BEGIN Source text
The Baker is described in the old catalogue as a modern research microscope with coarse and fine adjustments below stage level. The control knobs are conveniently placed in close proximity to each other, and the controls are all silky smooth. especially the mechanical stage which is a joy to use. Like many things in life, once tried you wonder how you ever did without it. the limb and foot are massive, or in the words of the catalogue "especially robust". Quite. The focus adjustments both act on the stage bracket, the body tube being clamped into dovetails on the limb. the body can also be moved upwards and fixed in a position allowing greater clearance between the nosepiece and the stage. The body itself is wider than most.
END Source text
BEGIN Source data
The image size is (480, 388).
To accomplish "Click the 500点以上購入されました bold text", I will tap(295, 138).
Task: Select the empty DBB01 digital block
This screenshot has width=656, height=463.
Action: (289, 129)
END Source data
BEGIN Source data
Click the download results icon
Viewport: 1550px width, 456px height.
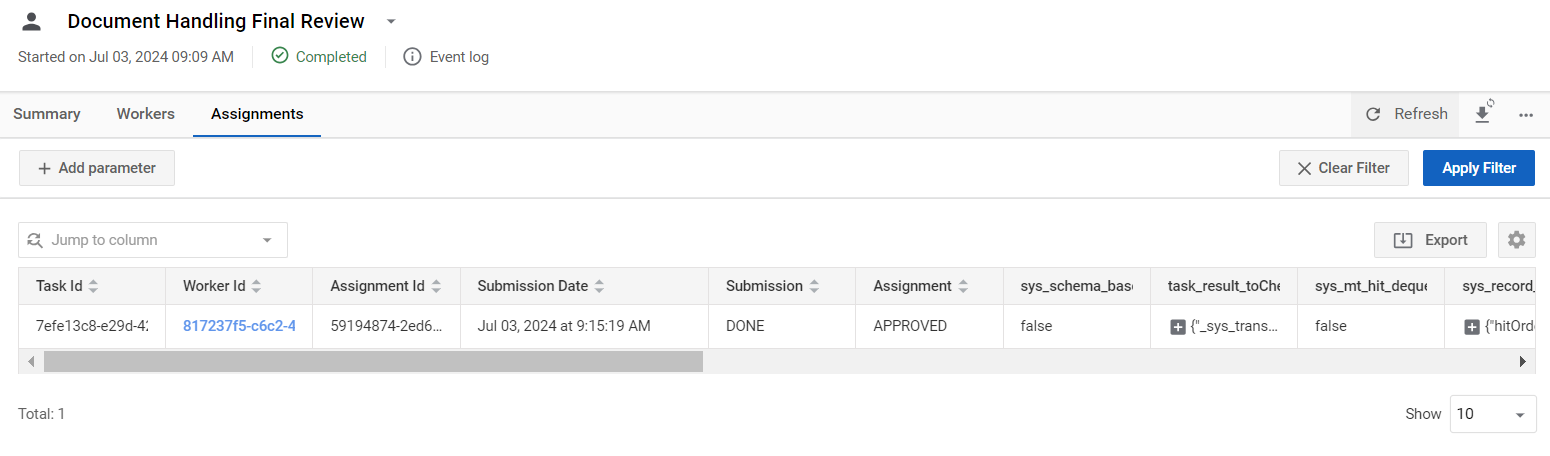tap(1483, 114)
END Source data
BEGIN Source data
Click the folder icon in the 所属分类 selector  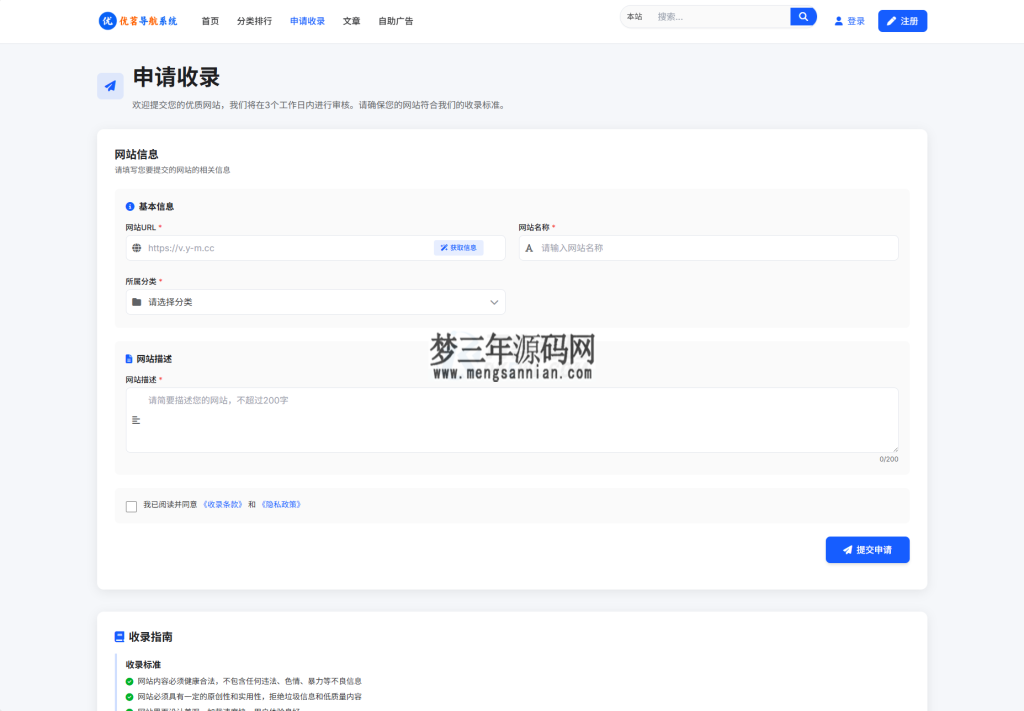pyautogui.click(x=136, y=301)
END Source data
Complete the following |
1. Translate this sentence from the microscope description into Spanish: "The body itself is wider than most."
2. The sentence in the microscope description beginning "The focus adjustments both act on" names several physical parts of the microscope besides the focus adjustments. List all of them.
3. Please reproduce the microscope description word for word, from "The Baker is" up to and including "wider than most.".
None of the records are needed here.

Answers to the tasks |
1. El cuerpo en sí es más ancho que la mayoría.

2.
- stage bracket
- body tube
- dovetails
- limb

3.
The Baker is described in the old catalogue as a modern research microscope with coarse and fine adjustments below stage level. The control knobs are conveniently placed in close proximity to each other, and the controls are all silky smooth. especially the mechanical stage which is a joy to use. Like many things in life, once tried you wonder how you ever did without it. the limb and foot are massive, or in the words of the catalogue "especially robust". Quite. The focus adjustments both act on the stage bracket, the body tube being clamped into dovetails on the limb. the body can also be moved upwards and fixed in a position allowing greater clearance between the nosepiece and the stage. The body itself is wider than most.